Ci sono anche le piccole seppur presenti pecche, "One Fatal Enterprise" è forse sin troppo melodica per il gusto di chi scrive e non regge il confronto con le altre, così come "Oathbreaker" e la conclusiva "Destroyers Of The World" non vanno aldilà di una canonica rappresentazione, seppur massiccia, dello stile power.

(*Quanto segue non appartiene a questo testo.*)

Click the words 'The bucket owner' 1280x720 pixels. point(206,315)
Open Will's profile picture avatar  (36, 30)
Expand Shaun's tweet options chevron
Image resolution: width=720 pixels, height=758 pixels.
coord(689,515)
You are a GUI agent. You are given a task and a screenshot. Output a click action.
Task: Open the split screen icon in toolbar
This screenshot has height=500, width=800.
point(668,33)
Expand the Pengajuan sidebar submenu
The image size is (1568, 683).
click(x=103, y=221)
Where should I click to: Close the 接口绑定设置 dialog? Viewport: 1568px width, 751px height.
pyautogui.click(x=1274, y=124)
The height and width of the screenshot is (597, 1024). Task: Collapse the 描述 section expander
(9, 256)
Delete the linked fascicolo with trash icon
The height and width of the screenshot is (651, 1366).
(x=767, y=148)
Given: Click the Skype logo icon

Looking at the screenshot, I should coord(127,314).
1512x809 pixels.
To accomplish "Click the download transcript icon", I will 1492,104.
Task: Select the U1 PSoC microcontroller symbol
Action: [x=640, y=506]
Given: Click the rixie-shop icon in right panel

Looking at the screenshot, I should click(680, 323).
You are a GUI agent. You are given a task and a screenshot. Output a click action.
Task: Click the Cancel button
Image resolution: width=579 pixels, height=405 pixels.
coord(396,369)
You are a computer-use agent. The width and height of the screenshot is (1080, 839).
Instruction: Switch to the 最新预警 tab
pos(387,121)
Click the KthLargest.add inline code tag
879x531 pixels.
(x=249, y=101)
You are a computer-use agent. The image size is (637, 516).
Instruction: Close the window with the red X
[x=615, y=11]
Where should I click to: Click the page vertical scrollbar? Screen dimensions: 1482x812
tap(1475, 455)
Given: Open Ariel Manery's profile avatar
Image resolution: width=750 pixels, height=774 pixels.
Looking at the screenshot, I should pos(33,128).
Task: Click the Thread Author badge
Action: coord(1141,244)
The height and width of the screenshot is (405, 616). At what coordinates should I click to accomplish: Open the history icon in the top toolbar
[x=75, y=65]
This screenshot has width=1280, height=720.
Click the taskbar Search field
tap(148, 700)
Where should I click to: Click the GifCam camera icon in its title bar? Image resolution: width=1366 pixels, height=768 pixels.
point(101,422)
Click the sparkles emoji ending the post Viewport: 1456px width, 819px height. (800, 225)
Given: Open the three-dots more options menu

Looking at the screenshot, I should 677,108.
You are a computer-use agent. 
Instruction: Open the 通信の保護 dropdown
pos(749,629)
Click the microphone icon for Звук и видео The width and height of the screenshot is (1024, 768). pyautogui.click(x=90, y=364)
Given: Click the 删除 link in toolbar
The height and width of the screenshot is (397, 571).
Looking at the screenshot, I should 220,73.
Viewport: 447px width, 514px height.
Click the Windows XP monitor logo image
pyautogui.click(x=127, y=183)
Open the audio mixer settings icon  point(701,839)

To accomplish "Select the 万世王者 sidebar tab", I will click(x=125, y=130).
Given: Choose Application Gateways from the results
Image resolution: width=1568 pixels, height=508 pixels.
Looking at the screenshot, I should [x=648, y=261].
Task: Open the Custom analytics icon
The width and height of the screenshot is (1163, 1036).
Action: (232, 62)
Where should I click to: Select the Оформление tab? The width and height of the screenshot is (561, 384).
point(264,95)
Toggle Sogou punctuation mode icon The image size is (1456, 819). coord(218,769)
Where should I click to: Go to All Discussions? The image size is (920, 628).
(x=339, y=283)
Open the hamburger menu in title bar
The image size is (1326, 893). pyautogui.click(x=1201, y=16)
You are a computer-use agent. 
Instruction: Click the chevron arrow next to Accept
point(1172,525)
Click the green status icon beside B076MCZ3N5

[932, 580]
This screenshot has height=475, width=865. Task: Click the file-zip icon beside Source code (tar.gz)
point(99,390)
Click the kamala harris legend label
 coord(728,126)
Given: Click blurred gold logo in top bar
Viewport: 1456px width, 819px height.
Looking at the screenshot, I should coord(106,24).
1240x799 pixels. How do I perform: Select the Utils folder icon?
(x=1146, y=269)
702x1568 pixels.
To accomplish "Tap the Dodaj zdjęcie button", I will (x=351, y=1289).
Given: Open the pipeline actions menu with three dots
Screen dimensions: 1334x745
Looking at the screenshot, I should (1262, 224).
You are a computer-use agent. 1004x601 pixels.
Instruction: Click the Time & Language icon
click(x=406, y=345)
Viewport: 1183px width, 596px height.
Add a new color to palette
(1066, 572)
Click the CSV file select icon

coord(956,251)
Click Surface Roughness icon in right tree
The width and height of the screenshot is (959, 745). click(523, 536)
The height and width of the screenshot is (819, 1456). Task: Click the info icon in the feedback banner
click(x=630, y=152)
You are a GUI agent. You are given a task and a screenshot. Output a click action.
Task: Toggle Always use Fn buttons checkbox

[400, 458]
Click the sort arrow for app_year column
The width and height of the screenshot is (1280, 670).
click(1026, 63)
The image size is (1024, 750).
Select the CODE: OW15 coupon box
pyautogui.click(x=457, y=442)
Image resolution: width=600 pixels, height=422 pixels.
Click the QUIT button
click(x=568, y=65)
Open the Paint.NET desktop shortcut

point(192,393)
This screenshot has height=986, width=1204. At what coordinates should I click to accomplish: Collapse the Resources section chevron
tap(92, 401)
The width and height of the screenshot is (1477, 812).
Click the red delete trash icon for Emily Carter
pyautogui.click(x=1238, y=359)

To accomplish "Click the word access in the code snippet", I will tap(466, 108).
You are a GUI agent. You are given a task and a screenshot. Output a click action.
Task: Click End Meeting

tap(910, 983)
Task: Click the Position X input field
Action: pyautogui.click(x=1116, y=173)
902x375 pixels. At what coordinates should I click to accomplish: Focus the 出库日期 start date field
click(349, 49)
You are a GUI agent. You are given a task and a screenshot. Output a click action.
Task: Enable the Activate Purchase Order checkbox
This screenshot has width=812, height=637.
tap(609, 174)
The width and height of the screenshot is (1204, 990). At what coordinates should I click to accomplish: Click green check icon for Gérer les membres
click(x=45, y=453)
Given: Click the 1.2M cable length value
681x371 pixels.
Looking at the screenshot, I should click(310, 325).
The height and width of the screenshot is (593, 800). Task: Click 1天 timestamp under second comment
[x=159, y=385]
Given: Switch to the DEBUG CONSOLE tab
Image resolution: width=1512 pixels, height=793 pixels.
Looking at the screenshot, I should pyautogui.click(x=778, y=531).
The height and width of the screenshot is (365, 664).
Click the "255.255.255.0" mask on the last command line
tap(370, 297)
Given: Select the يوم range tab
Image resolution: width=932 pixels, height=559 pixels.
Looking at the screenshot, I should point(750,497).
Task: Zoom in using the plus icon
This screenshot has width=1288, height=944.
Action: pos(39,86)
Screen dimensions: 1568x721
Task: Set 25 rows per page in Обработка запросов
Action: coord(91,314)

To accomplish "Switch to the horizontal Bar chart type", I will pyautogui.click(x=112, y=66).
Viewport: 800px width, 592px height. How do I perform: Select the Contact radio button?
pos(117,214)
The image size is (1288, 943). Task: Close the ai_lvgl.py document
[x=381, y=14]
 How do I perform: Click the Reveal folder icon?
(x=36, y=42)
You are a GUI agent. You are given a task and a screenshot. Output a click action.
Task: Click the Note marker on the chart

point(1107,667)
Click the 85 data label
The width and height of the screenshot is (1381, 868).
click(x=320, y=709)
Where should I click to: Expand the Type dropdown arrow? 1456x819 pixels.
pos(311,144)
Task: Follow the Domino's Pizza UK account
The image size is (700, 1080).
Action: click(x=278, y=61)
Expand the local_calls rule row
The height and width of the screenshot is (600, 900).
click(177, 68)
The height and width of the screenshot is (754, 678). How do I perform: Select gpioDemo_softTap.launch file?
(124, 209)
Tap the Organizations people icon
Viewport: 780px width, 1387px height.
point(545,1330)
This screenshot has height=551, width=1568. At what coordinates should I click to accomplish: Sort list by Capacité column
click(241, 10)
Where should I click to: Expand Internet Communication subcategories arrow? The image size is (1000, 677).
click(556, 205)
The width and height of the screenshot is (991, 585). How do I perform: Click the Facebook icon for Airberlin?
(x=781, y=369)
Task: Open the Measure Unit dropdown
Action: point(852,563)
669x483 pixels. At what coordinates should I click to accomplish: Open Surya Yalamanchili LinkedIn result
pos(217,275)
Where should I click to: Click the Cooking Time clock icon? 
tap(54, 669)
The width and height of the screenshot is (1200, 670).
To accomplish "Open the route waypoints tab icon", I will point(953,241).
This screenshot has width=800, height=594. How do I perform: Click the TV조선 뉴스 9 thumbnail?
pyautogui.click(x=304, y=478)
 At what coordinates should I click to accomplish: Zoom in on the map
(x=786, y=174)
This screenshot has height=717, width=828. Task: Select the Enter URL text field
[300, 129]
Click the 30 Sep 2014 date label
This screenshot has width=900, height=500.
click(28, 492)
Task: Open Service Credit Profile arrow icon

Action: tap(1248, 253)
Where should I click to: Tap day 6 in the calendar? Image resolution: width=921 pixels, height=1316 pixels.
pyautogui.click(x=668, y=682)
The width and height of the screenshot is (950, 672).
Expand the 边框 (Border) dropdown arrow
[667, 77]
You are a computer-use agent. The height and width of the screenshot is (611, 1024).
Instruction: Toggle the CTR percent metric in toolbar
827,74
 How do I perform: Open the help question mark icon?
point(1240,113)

A "The Eyes Of Power" si può muovere solo la critica d'esser derivativo? E allora non la si pone neanche dato che chiunque faccia musica al giorno d'oggi volutamente e non attinge dal background musicale di band storiche. I Signum Regis sono decisamente validi e questo disco merita d'esser ascoltato e magari di ricevere un po' d'attenzione dato che sin troppo spesso ci limitiamo a controllare le uscite dei grandi nomi rischiando di perdere chicche non da poco come questa. Se amate il genere l'acquisto non è da escludere a priori.